Go ahead and deploy this yml file via kubectl apply -f 1_installConda.yml. Once complete, it will install conda into your persistent claim to the mounted path /kube/home/.envs/conda . You can monitor the progress of the conda installation by typing either kubectl get pods or kubectl logs conda-install.

Because we do not have a sleep command in this script, when it is done the kubectl get pods will show that the pod has completed:

Exploring persistence with Conda

Now that conda is installed in our persistent directory, we can use it in any pod we want. You can do this interactively, or through a dedicated pod. We’ll cover the dedicated pod approach in the next tutorial, but here we’ll show how you can do it interactively.

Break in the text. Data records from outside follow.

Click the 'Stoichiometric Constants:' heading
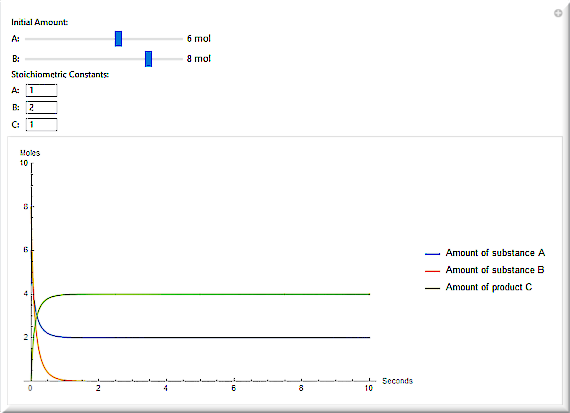Viewport: 570px width, 413px height. tap(60, 75)
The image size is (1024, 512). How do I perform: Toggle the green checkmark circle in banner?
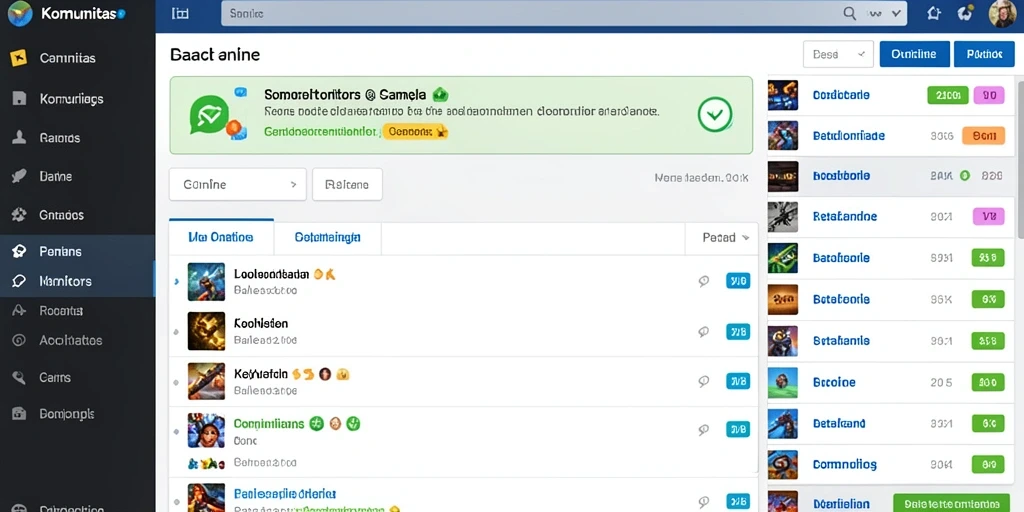coord(715,115)
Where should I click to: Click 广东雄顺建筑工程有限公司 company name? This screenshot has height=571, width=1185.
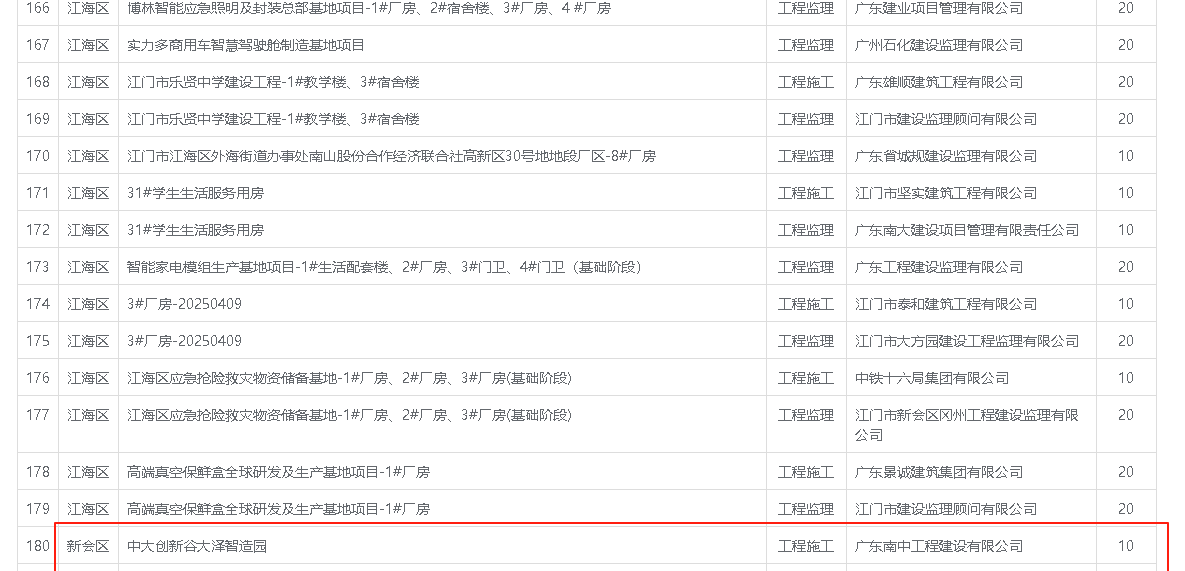(939, 82)
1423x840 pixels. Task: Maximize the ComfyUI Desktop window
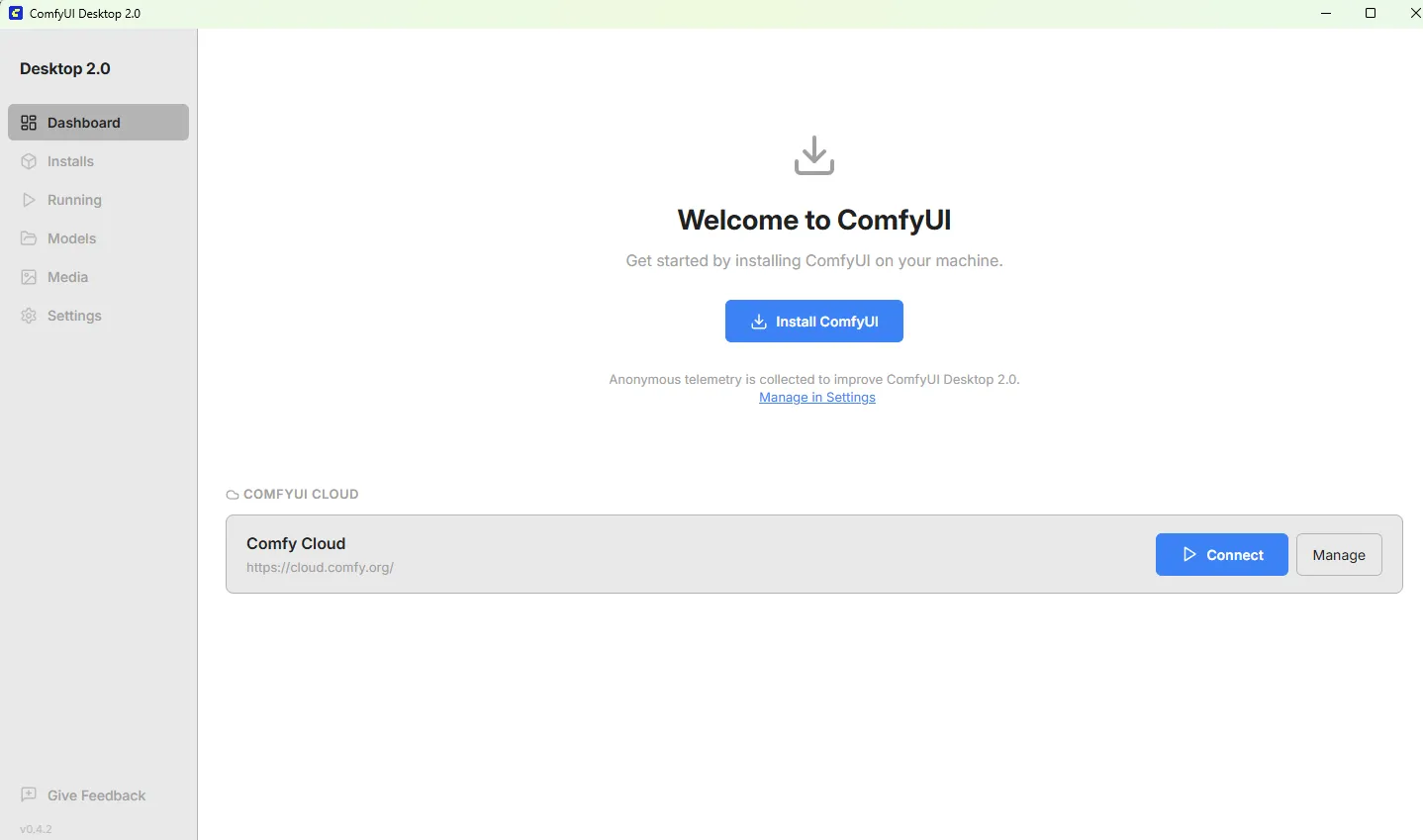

First, create a simple pod that we can log in to that has our persistent volume attached to it, and adds the conda path to our global path:

apiVersion: v1
kind: Pod
metadata:
  name: interactive-conda
spec:
  activeDeadlineSeconds: 1800  # Pod will be terminated after 30 minutes
  restartPolicy: Never
  volumes:
    - name: home-volume
      persistentVolumeClaim:
        claimName: dsmr-vol-01  # Ensure this is your correct PVC
  containers:
    - name: pytorch-setup-container
      image: "nvidia/samples:vectoradd-cuda11.2.1"
      resources:
        requests:
          memory: "16Gi"
        limits:
          memory: "16Gi"
      volumeMounts:
        - name: home-volume
          mountPath: /kube/home/
      command:
        - /bin/bash
        - -c
        - |
          sleep infinity

Once that file is created, run kubectl apply -f interactiveCondaPod.yml to deploy our pod. Once it’s up and running, hop into an interactive shell with kubectl exec -it interactive-conda -- /bin/bash . In order to use conda interactively, we must first tell the shell where it is located. To do this, simply type these two lines into your shell. Note this has to be done any time you open a new shell.

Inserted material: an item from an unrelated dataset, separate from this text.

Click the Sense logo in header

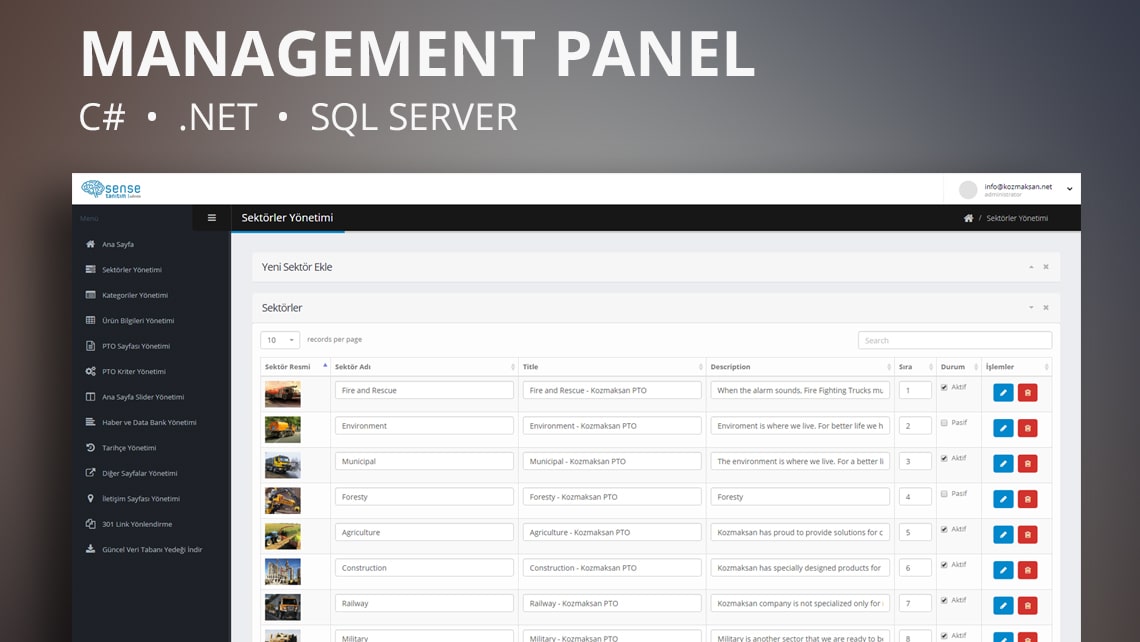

export MINICONDA_PATH="/kube/home/.envs/conda"
export PATH="$MINICONDA_PATH/bin:$PATH"

After you export these paths, you can now type “conda”, and you will now see the usual conda help documentation. Let’s go ahead and create a very simple python environment that has pandas installed:

conda create -n pandasEx python==3.10
source activate pandasEx
conda install pandas

Note that you will frequently need to use the source activate technique in kubernetes pods due to system restrictions on rights, but depending on your image conda activate may also sometimes work. Once you have pandas installed, double check it’s working by:

python
import pandas

Finally, to illustrate persistence, log out of the node and delete it using kubectl delete pod interactive-conda. Now, let’s recreate it and confirm conda is still working:

kubectl apply -f interactiveCondaPod.yml
kubectl exec -it interactive-conda -- /bin/bash
export MINICONDA_PATH="/kube/home/.envs/conda"
export PATH="$MINICONDA_PATH/bin:$PATH"
source activate pandasEx
python
import pandas

If everything worked correctly, pandas should import without any additional installs or information required!